Arrange everything from the line containing "Describe the element at coordinates (93, 828)" down to the line containing "coordinates (606, 931)." as a Markdown table with the columns Row and Line. Number each row, and leave out blank lines.
┌─ THE RECORDS
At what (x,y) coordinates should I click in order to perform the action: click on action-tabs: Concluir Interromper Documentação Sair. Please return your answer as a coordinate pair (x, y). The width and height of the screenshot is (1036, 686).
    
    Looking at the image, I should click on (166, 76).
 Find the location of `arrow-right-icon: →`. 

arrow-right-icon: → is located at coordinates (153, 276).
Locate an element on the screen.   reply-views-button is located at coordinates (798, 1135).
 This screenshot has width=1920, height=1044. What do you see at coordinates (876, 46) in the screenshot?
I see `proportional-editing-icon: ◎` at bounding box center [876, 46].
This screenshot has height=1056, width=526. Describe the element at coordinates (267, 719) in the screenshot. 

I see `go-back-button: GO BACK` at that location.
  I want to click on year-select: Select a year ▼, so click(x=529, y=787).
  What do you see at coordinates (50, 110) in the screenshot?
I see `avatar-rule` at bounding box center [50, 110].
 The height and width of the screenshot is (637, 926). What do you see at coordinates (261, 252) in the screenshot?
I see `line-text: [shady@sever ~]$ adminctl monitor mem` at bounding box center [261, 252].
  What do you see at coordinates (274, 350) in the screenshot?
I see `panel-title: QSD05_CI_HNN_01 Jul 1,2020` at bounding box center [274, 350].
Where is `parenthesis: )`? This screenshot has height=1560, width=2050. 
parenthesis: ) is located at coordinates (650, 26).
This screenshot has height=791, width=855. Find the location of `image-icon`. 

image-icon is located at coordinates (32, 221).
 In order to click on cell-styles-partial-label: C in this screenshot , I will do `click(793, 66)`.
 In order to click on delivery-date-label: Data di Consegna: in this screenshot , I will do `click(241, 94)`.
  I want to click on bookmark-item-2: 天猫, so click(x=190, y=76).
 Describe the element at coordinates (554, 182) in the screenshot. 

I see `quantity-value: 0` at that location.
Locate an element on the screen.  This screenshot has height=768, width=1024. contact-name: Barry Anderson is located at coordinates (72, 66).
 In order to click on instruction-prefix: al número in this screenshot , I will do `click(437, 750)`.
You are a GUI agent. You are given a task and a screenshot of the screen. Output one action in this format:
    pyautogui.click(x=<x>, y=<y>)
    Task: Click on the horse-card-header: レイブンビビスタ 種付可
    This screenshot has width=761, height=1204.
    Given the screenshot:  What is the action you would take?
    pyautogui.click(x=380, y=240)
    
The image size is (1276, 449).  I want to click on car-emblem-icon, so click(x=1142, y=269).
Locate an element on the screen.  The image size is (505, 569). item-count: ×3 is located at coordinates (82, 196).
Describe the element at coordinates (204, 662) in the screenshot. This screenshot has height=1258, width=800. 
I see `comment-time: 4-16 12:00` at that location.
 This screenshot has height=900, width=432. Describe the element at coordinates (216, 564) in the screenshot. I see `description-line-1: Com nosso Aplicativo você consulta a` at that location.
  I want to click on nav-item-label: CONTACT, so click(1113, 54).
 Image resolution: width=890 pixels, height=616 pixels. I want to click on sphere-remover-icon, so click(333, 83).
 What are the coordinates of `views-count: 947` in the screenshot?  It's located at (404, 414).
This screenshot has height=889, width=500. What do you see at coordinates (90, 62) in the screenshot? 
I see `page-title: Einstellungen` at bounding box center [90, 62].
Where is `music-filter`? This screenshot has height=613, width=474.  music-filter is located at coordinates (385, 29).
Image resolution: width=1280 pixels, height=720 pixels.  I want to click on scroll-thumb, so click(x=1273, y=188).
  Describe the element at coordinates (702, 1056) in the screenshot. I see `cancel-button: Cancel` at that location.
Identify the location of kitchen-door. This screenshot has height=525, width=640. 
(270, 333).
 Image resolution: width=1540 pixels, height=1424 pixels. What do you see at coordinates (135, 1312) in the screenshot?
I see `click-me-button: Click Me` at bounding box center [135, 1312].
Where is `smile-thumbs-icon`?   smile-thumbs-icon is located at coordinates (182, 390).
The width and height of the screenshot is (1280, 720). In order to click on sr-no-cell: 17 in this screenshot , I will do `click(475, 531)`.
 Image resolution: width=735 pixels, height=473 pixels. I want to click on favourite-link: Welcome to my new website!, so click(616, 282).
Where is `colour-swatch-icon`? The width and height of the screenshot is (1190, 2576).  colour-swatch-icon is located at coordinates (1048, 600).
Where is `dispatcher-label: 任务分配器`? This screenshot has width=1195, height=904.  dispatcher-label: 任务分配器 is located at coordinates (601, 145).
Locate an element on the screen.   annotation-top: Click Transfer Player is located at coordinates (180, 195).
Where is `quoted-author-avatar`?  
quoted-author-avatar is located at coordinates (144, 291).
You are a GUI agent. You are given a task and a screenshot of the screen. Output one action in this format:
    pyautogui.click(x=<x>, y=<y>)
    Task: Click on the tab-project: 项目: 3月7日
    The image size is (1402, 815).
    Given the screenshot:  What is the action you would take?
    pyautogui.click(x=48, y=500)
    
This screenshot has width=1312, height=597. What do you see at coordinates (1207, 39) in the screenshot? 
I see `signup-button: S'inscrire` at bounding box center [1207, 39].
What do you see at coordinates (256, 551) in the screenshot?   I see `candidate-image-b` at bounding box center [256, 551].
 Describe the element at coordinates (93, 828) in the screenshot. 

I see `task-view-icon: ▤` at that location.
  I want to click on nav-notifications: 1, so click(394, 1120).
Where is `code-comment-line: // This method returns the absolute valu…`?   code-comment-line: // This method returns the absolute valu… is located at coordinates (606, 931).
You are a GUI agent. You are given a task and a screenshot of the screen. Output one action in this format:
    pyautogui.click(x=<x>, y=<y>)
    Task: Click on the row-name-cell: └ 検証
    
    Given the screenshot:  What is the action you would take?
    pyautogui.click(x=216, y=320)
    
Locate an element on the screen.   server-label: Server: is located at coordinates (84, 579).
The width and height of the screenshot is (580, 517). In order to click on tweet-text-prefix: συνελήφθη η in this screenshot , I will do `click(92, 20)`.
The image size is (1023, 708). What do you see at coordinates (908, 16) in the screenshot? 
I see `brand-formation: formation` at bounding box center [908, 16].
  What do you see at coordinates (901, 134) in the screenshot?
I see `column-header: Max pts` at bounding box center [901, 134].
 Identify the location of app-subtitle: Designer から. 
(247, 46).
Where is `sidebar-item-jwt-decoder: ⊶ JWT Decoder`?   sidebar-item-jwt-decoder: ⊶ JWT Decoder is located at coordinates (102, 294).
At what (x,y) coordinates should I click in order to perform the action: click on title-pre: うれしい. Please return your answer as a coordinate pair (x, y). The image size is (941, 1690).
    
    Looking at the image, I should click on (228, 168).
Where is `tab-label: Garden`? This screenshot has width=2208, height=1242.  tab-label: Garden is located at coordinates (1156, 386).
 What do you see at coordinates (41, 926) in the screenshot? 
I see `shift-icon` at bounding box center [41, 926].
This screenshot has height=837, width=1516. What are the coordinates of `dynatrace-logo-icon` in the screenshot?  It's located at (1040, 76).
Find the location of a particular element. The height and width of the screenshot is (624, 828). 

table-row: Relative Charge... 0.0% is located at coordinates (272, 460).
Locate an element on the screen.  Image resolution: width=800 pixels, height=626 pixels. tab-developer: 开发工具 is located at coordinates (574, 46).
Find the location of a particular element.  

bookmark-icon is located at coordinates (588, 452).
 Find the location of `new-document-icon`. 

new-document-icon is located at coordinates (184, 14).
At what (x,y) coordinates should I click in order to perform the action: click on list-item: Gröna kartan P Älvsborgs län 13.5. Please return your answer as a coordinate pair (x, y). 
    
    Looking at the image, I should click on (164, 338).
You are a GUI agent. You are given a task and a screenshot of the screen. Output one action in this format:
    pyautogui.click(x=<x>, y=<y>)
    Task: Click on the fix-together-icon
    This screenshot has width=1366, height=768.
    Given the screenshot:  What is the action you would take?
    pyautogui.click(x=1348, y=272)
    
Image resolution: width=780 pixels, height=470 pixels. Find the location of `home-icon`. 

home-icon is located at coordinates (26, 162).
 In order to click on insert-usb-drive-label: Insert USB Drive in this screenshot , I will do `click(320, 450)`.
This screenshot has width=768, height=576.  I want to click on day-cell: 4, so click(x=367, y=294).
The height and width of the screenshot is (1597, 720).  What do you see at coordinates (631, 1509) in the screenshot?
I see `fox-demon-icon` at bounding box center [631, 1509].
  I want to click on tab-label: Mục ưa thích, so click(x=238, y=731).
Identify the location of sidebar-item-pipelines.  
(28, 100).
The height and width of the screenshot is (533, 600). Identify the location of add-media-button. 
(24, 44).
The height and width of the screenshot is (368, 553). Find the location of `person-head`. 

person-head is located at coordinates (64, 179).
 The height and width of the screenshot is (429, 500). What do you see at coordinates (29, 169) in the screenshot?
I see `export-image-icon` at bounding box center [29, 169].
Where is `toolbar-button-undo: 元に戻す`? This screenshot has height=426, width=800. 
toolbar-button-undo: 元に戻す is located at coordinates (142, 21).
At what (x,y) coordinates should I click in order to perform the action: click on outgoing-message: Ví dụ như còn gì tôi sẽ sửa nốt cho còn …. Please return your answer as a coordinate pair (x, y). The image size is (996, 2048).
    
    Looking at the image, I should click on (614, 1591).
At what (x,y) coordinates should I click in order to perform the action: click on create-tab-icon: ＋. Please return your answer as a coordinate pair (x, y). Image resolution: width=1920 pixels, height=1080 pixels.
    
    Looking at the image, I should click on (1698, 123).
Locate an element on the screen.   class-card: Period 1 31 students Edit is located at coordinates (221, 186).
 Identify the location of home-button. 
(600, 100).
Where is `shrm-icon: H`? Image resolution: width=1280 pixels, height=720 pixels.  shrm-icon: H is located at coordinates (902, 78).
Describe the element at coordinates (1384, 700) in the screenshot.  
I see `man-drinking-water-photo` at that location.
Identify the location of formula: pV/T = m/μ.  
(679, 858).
└─
* ANSWER TO THIS TASK:
| Row | Line |
|---|---|
| 1 |  Describe the element at coordinates (93, 828) in the screenshot.  |
| 2 | I see `task-view-icon: ▤` at that location. |
| 3 |   I want to click on nav-notifications: 1, so click(394, 1120). |
| 4 | Where is `code-comment-line: // This method returns the absolute valu…`?   code-comment-line: // This method returns the absolute valu… is located at coordinates (606, 931). |